Introduction

Over the last years, image-guided intervention (IGI) systems have gained interest in interventional cardiology. The fusion of different imaging modalities has been proven to save procedure time and radiation dose [1,2,3] with the potential to improve patient outcome, especially for the increasingly complex percutaneous procedures in structural heart disease. Even though the fusion of periprocedural imaging modalities such as x-ray fluoroscopy (XR) and transoesophageal echocardiography (TEE) is increasingly applied [4,5,6], the additional integration of patient-specific anatomic and functional data, e.g., derived from preprocedural imaging such as computed tomography (CTA) and cardiac magnetic resonance imaging (CMR), appears as an attractive adjunct for providing accurate three-dimensional (3D) information for navigation and documentation [7,8,9,10].

The applicability of IGI systems, however, is restricted by their reliability and accuracy. Especially in interventional cardiology accuracy issues rise due to likely differences between pre- and periprocedural soft tissue anatomy, missing landmarks for straightforward co-registration, and motion of the target structure. Thus, in most reported interventional cardiac applications, IGI systems are commonly used for providing adjunct 3D information but the application for advanced navigation has so far not entered daily clinical routine [11].

Improved co-registration techniques have been presented for 3D-3D as well as for 2D-3D co-registration [12,13,14], and motion compensation approaches have been introduced mainly focusing on the compensation of respiratory motion [15,16,17]. As desired accuracy of an IGI system, a minimum of 5 mm has been reported for endovascular and cardiac procedures [18, 19]. Furthermore, the distinction between intervention-specific clinically-imposed accuracy restrictions and the IGI system’s limitations was recommended [20, 21]. Where the general accuracy of the co-registration between pre- and periprocedural imaging has been proven sufficient in phantom studies the impact of cardiac or respiratory motion on the accuracy of IGI systems has rarely been assessed [14, 22, 23].

The purpose of this study is to assess the limitations of fusing pre- and periprocedural image data during intervention guidance based on in vivo data, and to quantify the impact of respiratory and cardiac motion on the achievable 3D accuracy.
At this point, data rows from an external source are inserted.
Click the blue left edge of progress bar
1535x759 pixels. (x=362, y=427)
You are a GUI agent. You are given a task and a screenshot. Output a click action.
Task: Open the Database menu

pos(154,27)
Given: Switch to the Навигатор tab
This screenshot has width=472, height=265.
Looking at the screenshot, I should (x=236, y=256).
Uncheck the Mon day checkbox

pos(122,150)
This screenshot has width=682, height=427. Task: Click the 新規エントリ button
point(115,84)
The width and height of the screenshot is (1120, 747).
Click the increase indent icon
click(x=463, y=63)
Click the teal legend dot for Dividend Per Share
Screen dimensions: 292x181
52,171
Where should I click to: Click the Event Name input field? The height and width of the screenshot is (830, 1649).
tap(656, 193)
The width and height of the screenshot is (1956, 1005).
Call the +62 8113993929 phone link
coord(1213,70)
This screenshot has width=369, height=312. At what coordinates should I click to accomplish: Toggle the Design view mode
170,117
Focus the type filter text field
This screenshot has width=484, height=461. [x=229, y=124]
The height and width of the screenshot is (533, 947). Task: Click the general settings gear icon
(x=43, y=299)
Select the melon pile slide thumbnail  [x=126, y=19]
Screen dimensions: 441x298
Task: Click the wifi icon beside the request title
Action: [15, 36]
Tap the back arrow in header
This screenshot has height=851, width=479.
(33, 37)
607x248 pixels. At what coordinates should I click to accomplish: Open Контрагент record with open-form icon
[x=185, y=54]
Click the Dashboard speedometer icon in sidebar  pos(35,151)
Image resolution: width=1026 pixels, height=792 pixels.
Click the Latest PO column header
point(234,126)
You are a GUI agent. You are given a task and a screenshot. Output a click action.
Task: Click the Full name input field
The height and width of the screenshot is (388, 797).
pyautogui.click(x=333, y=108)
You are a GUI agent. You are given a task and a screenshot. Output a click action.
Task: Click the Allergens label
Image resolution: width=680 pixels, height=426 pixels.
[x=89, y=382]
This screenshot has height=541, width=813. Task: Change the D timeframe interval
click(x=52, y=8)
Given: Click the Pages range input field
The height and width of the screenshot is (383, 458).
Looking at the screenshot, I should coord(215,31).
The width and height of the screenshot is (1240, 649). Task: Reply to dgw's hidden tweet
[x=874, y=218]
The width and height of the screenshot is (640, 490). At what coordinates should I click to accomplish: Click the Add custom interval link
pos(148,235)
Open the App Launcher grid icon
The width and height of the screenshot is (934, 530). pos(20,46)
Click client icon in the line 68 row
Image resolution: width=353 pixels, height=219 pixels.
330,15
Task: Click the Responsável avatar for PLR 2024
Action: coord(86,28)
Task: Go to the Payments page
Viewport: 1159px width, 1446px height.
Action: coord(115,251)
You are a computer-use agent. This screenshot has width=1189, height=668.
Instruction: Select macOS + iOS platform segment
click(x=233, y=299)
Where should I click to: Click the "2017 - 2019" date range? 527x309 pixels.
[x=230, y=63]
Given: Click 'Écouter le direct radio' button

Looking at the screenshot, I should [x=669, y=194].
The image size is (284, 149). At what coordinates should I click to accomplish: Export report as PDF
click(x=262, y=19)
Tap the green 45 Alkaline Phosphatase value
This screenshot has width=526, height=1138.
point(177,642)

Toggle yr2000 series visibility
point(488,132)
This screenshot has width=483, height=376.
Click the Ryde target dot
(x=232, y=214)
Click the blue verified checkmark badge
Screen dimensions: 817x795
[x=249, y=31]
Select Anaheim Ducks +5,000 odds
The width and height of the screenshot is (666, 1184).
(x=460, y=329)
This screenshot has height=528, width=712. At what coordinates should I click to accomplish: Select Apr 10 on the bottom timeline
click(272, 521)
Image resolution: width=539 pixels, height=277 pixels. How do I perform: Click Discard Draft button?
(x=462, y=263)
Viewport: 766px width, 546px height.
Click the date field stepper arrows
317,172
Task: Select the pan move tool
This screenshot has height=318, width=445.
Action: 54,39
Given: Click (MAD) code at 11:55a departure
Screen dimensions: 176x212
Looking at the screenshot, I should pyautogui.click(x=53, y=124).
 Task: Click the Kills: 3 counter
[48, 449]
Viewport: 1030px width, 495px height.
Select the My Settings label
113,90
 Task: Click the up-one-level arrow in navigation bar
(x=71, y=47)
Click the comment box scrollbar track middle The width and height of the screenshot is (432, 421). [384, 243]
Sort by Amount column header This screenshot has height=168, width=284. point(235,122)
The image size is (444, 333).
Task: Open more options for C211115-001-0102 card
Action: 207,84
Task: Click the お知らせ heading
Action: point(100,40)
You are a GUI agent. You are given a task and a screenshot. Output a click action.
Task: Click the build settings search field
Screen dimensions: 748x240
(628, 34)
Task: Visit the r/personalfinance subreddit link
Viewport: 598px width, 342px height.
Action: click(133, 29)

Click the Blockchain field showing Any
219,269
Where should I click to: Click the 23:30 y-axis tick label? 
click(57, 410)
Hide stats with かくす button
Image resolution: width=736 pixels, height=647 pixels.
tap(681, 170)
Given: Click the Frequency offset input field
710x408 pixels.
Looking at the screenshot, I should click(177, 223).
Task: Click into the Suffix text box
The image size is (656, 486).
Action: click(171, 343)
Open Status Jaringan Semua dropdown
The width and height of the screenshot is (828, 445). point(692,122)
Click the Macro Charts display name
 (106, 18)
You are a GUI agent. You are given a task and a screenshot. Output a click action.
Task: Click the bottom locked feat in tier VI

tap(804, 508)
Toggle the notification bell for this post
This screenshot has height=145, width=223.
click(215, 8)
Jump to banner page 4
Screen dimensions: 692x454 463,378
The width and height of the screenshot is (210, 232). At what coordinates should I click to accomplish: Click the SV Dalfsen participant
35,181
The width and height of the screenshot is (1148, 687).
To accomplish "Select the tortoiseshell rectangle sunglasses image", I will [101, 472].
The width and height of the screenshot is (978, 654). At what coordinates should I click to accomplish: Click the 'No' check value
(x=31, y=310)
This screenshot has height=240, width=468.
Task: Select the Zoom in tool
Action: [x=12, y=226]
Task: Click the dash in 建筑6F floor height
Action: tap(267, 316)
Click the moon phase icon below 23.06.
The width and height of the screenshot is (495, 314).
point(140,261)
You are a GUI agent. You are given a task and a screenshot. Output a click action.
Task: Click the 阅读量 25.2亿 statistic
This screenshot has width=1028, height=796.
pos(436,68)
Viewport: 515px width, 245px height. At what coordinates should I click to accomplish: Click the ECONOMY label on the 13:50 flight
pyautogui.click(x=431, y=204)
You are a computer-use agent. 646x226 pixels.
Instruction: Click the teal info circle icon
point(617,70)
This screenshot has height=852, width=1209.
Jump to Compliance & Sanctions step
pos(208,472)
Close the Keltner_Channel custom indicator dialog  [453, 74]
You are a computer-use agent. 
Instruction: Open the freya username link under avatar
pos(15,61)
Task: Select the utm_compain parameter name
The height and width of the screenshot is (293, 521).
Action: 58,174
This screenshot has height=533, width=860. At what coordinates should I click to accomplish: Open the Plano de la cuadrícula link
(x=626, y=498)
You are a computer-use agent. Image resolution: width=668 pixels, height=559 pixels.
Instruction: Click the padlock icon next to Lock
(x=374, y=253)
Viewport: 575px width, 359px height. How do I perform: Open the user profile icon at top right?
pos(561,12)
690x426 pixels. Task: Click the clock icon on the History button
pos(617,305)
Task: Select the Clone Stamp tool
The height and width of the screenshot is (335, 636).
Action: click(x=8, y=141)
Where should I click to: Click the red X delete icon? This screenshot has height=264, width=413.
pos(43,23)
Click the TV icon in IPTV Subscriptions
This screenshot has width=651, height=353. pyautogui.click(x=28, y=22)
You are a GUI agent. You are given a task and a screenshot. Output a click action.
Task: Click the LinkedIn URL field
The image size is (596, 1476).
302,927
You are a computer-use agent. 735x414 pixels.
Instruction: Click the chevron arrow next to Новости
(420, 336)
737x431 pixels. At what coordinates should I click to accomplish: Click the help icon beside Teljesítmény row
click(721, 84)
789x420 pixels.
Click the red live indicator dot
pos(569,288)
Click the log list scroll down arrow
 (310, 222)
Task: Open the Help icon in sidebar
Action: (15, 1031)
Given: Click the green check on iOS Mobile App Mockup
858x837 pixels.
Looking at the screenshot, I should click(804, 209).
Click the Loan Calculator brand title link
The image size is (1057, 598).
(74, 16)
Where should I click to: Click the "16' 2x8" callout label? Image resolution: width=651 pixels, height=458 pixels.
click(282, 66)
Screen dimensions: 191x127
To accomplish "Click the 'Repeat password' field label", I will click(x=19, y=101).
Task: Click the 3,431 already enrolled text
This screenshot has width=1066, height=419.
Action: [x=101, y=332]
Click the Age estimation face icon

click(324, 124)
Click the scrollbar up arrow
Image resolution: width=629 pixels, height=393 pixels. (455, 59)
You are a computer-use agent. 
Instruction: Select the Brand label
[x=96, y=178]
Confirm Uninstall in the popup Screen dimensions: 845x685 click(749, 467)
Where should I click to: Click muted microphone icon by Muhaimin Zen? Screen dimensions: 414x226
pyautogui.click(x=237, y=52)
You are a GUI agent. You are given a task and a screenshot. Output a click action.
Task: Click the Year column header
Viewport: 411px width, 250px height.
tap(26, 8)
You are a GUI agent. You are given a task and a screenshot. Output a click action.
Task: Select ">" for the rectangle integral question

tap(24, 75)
The analysis is based on the assessment of the 3D location of the marker of the deployed left atrial appendage closure (LAAc) device, which is documented in the fused preprocedural CMR data during the intervention and compared to the real location identified in the postprocedural CMR.

Methods

The accuracy of the 3D location of specific device markers identified in preprocedural CMR data based on periprocedural XR data has been quantified in routinely acquired patient data obtained during percutaneous left atrial appendage closures. After co-registration of preprocedural CMR and XR data, the 3D locations of the radio opaque marker of the implanted occluder device (Watchman FLX™, Boston Scientific Corporation, Marlborough, MA, USA) were identified in XR data and their 3D location derived and marked in the preprocedural CMR for different cardiac and respiratory phases. For accuracy assessment, an additional CMR was acquired postprocedurally and co-registered to the preprocedural CMR and hence XR. The distance between the XR-derived 3D marker position and the respective marker location identified in the co-registered postprocedural CMR was used for cardiac and respiratory phase-dependent accuracy assessment.

Six patients undergoing LAAc were included in this study. Retrospectively, the XR data routinely acquired during the procedure were evaluated. One of the patients had to be excluded as the validation XR-run was too short with shallow respiration, and hence did not allow the distinction of different respiratory phases.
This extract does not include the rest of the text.